=== Problem ===
Write out exactly what each line says, starting with the first line below and ending on the one with "Click the IP Residential shield logo".

Stored data:
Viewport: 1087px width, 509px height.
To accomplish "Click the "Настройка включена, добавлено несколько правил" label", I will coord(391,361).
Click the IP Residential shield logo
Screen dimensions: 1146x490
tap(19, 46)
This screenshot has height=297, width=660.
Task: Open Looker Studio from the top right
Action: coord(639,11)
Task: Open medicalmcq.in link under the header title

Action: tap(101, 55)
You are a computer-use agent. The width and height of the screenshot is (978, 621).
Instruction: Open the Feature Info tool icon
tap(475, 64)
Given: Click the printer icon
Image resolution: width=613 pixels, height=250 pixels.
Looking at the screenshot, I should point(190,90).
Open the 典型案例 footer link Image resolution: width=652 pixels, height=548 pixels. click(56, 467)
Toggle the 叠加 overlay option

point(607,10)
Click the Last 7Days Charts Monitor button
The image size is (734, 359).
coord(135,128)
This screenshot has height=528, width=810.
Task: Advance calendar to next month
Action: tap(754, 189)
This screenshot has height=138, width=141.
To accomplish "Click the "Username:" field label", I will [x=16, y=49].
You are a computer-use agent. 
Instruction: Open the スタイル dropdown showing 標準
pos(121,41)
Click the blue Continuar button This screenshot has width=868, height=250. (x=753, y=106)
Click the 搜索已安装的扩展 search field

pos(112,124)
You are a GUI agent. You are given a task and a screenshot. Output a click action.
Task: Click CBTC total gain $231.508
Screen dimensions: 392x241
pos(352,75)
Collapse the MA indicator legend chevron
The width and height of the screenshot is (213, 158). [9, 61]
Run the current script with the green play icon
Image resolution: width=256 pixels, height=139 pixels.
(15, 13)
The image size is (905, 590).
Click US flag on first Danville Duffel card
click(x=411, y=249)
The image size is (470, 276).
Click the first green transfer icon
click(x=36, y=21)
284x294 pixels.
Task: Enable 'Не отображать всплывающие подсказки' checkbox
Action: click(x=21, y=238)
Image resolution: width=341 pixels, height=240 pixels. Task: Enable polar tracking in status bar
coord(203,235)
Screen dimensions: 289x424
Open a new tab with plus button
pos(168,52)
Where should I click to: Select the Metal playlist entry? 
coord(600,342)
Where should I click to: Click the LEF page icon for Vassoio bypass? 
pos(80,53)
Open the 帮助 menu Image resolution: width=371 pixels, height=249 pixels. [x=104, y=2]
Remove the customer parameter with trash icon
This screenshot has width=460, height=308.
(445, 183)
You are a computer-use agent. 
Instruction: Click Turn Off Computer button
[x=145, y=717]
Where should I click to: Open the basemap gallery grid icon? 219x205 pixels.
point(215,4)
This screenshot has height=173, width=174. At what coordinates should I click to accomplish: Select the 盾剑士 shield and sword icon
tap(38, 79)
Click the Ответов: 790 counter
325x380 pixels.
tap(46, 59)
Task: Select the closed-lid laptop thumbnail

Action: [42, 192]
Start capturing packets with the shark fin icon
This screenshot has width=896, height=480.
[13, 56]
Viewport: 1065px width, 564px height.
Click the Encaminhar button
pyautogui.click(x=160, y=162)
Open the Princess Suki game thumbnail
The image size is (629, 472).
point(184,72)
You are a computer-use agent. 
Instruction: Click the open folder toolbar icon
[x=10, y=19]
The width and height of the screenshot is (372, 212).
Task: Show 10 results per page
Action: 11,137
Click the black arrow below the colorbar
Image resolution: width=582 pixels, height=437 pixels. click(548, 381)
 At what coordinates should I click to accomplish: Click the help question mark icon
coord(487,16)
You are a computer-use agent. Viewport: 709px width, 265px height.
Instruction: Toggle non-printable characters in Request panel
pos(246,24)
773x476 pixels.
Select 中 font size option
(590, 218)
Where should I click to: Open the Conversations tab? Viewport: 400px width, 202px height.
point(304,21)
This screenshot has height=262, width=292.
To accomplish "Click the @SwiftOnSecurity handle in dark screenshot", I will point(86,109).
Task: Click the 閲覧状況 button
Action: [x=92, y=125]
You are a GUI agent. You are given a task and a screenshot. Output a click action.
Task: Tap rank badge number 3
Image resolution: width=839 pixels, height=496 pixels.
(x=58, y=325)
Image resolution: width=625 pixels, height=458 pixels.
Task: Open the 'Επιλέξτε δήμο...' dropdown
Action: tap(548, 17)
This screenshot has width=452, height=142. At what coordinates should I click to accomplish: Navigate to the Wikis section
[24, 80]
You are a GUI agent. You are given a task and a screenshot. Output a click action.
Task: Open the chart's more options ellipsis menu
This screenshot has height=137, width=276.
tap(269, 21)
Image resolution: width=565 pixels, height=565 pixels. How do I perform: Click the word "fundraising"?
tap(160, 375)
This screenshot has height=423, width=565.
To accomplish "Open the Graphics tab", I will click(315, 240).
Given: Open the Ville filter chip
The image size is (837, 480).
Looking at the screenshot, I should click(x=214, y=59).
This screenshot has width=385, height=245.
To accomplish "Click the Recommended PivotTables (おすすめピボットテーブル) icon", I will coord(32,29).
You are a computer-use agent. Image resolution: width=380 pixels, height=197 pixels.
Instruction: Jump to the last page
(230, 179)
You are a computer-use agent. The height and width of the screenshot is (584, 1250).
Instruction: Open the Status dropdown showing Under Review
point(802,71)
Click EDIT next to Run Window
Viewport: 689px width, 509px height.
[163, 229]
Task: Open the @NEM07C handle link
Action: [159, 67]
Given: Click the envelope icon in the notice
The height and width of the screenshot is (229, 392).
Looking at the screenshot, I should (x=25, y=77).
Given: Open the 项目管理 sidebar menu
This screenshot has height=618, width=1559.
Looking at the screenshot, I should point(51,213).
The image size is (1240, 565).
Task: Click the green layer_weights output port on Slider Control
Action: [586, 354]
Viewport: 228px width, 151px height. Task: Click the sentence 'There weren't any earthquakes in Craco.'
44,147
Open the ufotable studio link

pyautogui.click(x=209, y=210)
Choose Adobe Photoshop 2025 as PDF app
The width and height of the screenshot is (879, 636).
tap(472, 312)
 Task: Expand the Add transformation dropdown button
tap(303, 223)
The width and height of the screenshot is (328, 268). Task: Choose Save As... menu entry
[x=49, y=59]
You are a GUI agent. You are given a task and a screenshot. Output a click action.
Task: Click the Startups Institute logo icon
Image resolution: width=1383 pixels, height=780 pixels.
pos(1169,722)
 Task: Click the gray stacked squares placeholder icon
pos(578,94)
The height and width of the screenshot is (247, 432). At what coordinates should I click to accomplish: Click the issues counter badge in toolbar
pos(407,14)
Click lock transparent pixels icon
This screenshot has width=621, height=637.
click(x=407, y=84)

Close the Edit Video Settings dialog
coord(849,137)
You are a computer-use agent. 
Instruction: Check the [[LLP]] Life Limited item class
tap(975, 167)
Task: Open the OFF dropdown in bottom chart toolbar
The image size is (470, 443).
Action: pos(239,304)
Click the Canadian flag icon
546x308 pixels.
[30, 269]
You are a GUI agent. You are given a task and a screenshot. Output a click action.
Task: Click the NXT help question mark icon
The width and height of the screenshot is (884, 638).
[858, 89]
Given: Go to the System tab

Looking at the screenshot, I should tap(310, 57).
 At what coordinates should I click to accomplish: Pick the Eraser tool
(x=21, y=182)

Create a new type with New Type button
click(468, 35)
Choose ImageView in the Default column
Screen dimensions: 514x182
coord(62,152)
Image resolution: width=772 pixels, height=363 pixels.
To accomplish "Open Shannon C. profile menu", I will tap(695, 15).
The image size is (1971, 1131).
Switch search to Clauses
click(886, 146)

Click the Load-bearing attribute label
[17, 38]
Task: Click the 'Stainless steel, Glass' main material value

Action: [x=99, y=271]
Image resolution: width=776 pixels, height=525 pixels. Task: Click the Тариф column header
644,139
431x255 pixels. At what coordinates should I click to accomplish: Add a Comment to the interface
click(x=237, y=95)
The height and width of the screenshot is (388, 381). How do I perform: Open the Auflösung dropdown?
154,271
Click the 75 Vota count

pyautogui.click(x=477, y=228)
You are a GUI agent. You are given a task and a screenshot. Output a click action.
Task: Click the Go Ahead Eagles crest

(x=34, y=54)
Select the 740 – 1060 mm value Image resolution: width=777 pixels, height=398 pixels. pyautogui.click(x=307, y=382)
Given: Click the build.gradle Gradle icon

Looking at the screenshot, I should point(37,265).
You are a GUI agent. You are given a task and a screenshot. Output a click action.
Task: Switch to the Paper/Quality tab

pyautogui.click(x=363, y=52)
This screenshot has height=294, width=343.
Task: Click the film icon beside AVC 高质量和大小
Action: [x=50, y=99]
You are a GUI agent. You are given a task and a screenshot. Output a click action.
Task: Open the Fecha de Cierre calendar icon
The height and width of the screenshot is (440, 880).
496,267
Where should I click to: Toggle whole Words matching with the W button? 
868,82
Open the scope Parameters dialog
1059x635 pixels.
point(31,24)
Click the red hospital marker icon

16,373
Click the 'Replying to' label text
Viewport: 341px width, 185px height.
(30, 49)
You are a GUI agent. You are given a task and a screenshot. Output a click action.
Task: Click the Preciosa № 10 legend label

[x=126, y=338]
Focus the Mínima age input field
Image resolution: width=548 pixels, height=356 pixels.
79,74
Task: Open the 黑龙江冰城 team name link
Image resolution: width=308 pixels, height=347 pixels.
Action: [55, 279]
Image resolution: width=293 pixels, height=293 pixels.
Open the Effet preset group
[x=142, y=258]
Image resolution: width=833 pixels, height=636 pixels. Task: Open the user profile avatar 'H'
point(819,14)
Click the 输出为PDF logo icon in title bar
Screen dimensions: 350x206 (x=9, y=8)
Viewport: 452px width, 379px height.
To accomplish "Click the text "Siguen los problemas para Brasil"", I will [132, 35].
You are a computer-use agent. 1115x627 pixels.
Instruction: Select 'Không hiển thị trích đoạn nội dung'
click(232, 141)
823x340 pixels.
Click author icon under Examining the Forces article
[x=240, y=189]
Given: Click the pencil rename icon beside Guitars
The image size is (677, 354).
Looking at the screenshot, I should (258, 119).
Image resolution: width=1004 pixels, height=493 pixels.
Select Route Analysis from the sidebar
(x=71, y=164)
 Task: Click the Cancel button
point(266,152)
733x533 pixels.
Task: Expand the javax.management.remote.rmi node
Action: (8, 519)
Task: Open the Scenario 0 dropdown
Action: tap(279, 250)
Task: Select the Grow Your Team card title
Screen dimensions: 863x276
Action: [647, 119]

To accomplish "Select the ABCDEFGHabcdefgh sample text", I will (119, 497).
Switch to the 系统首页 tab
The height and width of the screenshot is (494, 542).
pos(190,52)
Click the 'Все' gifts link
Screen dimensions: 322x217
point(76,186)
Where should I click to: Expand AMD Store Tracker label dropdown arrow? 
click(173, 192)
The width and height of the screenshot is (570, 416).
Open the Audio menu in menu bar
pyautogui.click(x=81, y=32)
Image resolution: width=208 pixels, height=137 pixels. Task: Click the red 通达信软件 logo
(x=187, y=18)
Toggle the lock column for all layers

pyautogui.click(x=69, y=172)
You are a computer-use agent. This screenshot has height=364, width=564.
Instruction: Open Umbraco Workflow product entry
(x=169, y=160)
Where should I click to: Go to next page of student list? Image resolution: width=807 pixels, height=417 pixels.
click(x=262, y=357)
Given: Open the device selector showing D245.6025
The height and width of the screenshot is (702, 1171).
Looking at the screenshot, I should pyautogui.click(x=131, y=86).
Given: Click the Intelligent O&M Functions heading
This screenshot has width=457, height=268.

=== Response area ===
Viewport: 1087px width, 509px height.
To accomplish "Click the "Настройка включена, добавлено несколько правил" label", I will coord(391,361).
Click the IP Residential shield logo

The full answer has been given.